* **TASK ITEM**
Write out exactly the line containing "Task: Select Валюти in the settings sidebar" and all lines that come after it in the listing below, through the very last one.

* **INPUT FOR THIS TASK**

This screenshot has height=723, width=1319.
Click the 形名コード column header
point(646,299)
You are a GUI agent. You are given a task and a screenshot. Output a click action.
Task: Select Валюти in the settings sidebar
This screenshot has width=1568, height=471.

* **EXERCISE RESPONSE**
Task: Select Валюти in the settings sidebar
This screenshot has width=1568, height=471.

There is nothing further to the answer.